A un moment de l’existence, on ne lit plus pareil, même les cartes. Surtout les cartes. A la topographie des lieux se superpose la géographie intérieure. On regarde le plan du métro, et c’est le réseau des souvenirs qui se dessine. Dans Stations (entre les lignes), Jane Sautière se remémore les noms de ces endroits qui ont composé le parcours de sa vie. "Gare de Courbevoie, Montparnasse-Bienvenüe, Vavin", "Barbès-Rochechouart", les chapitres s’y déclinent selon l’ordre des adresses où elle a vécu, aimé, travaillé. Tout commence à Franconville : un pavillon dans le Val-d’Oise, assez hideux, ciment et parpaing apparents, sans sanitaires, où il fallait chercher l’eau à la source avec une dame-jeanne. La fillette adore la maison, sa proximité du chemin de fer et des trains qui passent. Née à Téhéran en 1952, elle était venue avec ses parents à l’âge de 6 ans s’y installer quelques années avant de repartir en Iran. Itinérance d’enfant de fonctionnaires d’ambassade. Il y eut un second retour en France, à La Garenne-Colombes, qu’elle déteste, puis un nouveau départ pour Phnom Penh avant le rapatriement définitif à 18 ans.
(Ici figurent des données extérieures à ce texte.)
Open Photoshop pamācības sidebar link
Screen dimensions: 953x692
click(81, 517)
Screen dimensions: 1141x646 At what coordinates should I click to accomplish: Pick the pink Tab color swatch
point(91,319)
Le déphasage, une fois en France, le sentiment de ne jamais adhérer totalement, ce regard de "Persane" sur les choses hexagonales, la nostalgie de l’étranger, le mael-ström du deuil dont elle est issue - sa mère avant sa naissance avait perdu un premier mari tuberculeux, deux enfants et sa propre mère dans un laps de temps très court. Tout cela, Jane Sautière l’avait déjà relaté d’une manière ou d’une autre dans de précédents livres.
L’écriture de l’intime chez l’auteure de Fragmentation d’un lieu commun (Verticales, 2003), récit de paroles de détenus recueillies dans le cadre de son métier d’éducatrice pénitentiaire, ne relève pas du strip-tease égotique. Dans Nullipare (même éditeur, 2008), elle remarquait sobrement que ce terme médical désignant la femme qui n’a jamais accouché - son cas - rimait avec "nulle part". Dans Dressing (même éditeur, 2013), elle se racontait à travers ses vêtements comme autant de peaux, de mues.
Stations (entre les lignes) n’est pas à comprendre comme un éloge de la stase : rien d’immobile dans ces pages. Métro, bus, RER... si poésie il y a, pas de démagogie. SDF, bobo, branchouille : l’œil observe, la sensibilité est vibratile, on ressent également la gêne, les odeurs. Quoi de mieux que les transports en commun pour illustrer la dialectique de l’individu et du groupe ? L’écrivaine est sur le qui-vive. "La crainte d’être enfermée, physiquement enfermée, me restera finalement toujours comme le risque majeur de mon existence, une métaphore de la terreur du destin qui est la clôture majeure", écrit-elle. Aussi "entre les lignes" naît toujours la possibilité de bouger, du mouvement contre la pétrification, qui n’est autre que la mort. S. J. R.